╔══
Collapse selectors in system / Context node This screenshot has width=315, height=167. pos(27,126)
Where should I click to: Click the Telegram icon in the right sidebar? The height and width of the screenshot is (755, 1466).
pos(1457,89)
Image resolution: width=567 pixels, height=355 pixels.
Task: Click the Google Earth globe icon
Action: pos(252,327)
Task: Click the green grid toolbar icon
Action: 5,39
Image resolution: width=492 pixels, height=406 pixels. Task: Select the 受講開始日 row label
╚══
╔══
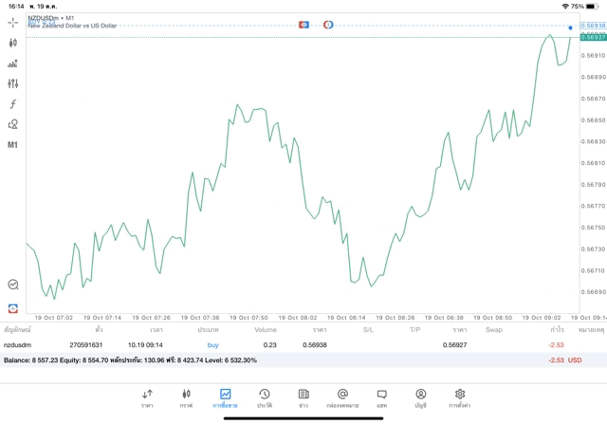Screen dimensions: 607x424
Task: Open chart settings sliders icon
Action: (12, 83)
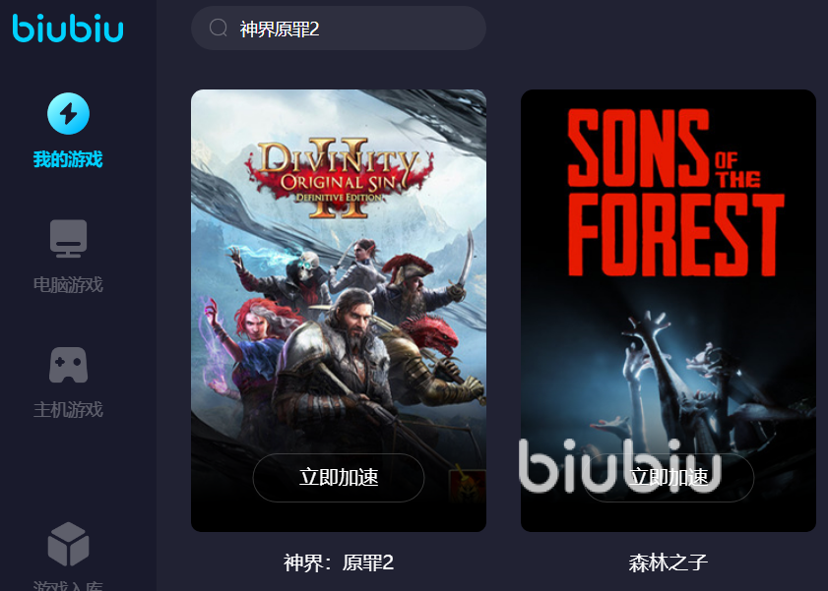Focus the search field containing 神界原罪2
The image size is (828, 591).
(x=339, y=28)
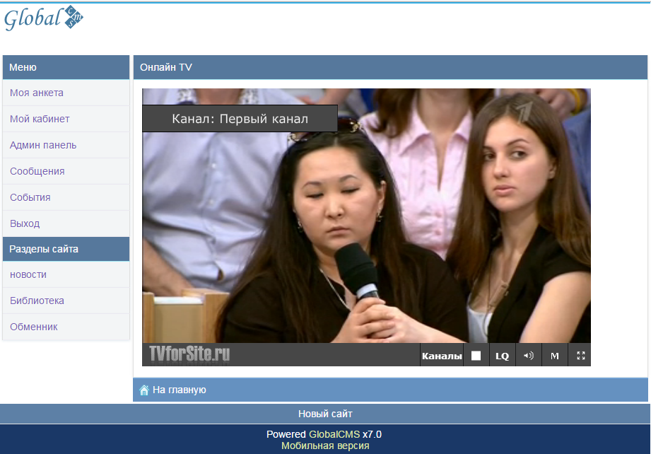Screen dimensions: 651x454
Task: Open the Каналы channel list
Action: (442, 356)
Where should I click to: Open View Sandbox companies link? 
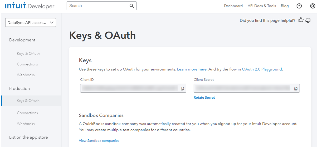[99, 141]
╚══
╔══
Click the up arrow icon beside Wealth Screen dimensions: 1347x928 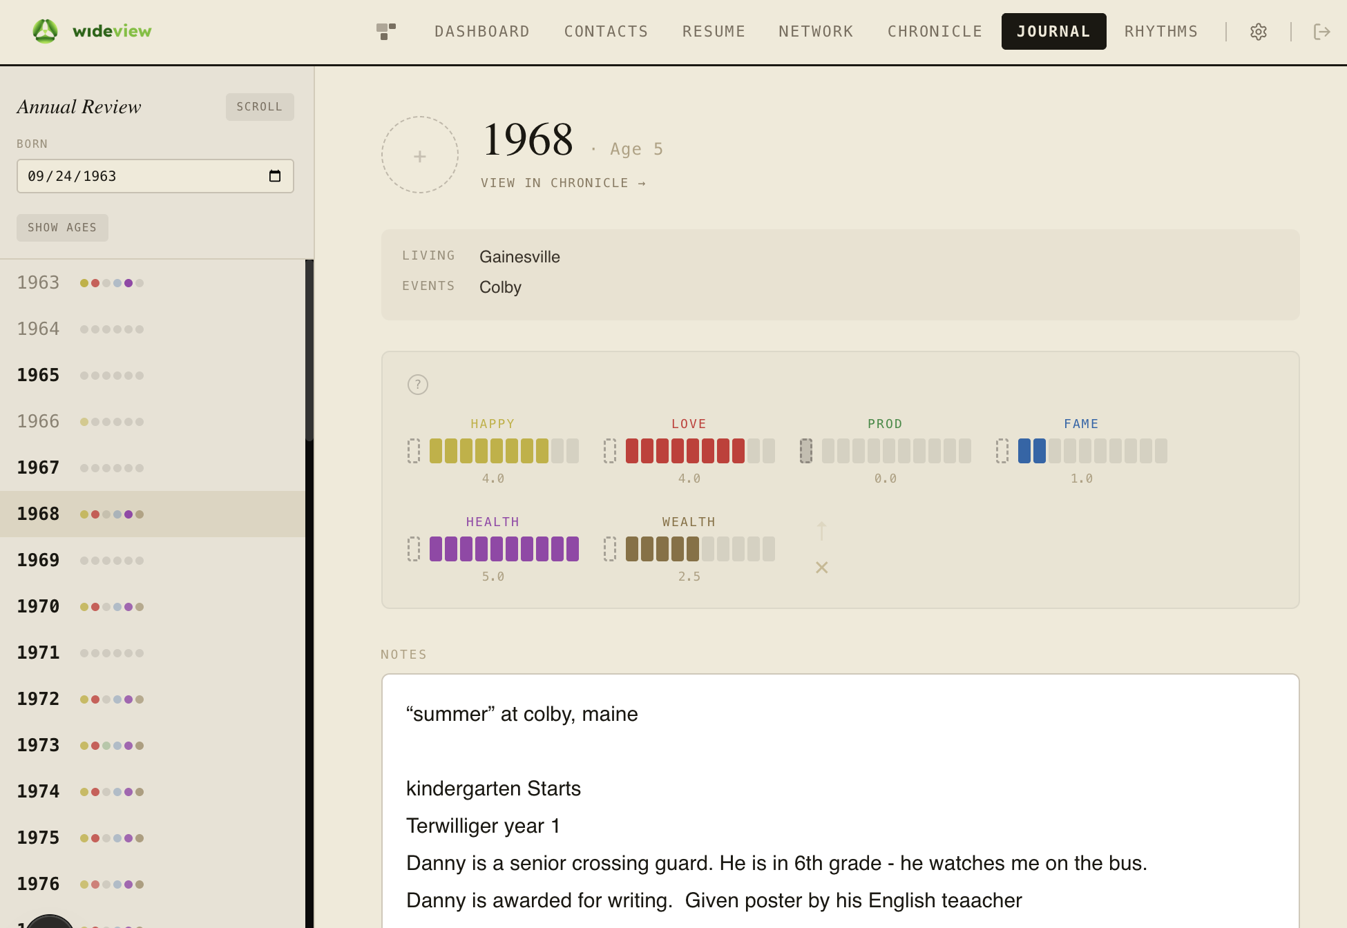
╚══
* Task statement:
Format the data from the line containing "Where should I click to: Click" through the line containing "Image resolution: width=492", inclusive, as a Markdown table with a Row column giving each line's number and a Text column holding the line itself, leaving out blank lines.

* Output of the exercise:
| Row | Text |
|---|---|
| 1 | Where should I click to: Click the Telegram icon in the right sidebar? The height and width of the screenshot is (755, 1466). |
| 2 | pos(1457,89) |
| 3 | Image resolution: width=567 pixels, height=355 pixels. |
| 4 | Task: Click the Google Earth globe icon |
| 5 | Action: pos(252,327) |
| 6 | Task: Click the green grid toolbar icon |
| 7 | Action: 5,39 |
| 8 | Image resolution: width=492 pixels, height=406 pixels. Task: Select the 受講開始日 row label |